I yank the chain. It bites. "The mail room. You bumped into me. Friday night, the bar, and then I blacked out. That's everything. That's all I have. Please—"

He watches me. No sympathy. Just that cold, steady assessment, like he's weighing something.

Then: "Good girl."

It drops out of him low and quiet, almost gentle, and I hate that my body responds to it before my mind does. My yanking slows. My breath hitches.

"Now listen," he says. "Your boss is dead. The cops think it was you."

The room goes very still.

He reaches into the bag he set down and kneels in front of me.

I flinch back but he just drapes a clean towel across my lap and wipes the mess from my sweats, careful and methodical, hands never lingering.

Almost like tenderness, if tenderness could exist in a place like this. He hands me a paper bag when he's done.

I look inside.

Donuts. Two of them, full and perfect.

"Boston cream," he says, nodding at the bag.
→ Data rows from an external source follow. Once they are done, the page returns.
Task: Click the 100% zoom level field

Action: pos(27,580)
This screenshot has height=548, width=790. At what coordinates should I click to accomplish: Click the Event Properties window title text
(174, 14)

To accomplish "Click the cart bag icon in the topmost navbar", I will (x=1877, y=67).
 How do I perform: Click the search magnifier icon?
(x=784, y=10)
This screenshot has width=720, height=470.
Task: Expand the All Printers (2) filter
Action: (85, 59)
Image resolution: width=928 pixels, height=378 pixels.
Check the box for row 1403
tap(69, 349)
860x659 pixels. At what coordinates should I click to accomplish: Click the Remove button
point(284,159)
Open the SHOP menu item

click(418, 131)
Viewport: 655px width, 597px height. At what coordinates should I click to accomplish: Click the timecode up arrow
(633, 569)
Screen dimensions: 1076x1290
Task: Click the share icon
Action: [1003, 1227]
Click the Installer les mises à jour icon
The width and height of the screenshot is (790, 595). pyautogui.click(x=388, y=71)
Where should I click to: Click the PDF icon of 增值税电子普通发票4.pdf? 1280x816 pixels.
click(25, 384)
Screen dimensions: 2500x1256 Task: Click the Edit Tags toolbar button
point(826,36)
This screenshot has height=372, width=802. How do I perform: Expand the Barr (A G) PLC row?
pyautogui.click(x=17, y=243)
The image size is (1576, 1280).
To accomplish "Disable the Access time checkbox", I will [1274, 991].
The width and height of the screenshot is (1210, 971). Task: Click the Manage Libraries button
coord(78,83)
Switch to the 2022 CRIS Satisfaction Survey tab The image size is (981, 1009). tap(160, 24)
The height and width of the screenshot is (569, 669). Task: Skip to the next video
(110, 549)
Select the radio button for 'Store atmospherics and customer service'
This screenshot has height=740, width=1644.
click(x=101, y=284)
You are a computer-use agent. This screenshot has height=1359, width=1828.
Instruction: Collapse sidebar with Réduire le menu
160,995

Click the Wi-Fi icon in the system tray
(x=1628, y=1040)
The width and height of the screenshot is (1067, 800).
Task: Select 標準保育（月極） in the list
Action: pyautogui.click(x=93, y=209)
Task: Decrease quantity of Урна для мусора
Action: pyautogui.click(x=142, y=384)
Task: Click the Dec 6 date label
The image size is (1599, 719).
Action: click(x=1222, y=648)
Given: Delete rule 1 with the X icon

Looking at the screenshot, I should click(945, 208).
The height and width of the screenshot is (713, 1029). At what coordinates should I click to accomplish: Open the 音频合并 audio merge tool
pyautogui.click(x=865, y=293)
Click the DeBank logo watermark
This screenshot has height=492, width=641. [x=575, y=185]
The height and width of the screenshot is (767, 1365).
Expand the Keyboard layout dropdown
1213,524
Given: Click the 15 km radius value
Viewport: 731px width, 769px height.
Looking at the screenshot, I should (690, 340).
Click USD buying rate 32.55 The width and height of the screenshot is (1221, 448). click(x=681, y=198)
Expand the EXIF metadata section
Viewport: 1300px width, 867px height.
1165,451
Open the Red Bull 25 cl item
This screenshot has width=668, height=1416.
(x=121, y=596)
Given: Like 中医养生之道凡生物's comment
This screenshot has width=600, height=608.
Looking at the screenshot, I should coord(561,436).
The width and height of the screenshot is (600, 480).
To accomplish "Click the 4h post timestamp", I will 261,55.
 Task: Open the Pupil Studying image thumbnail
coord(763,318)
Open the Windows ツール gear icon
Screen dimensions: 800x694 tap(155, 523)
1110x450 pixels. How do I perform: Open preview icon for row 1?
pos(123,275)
"Why?" I say, before I can stop myself.

"You have to eat."

"I need to go home."

"I can't let that happen. Not right now." He straightens, picks up a canvas tote from the table, and turns for the door.

"Why not?"

He pauses with his hand on the frame. Something dark moves across his face, something that might be amusement and might be something else entirely.

"There's still a killer on the loose."

The door clangs shut. The lock clicks.

"Wait—" I surge forward and the chain snaps me short, ankle screaming. "COME BACK! You can't just—COME BACK!"

I pound the couch frame until my hands ache. The donuts tumble to the floor. My voice shreds itself against the concrete walls and the dark absorbs all of it and gives nothing back.

Killer on the loose.

I sit in the humming quiet of the fluorescent light and turn those four words over and over, pressing them from every angle, and the shape they make doesn't get any better no matter how long I look at it.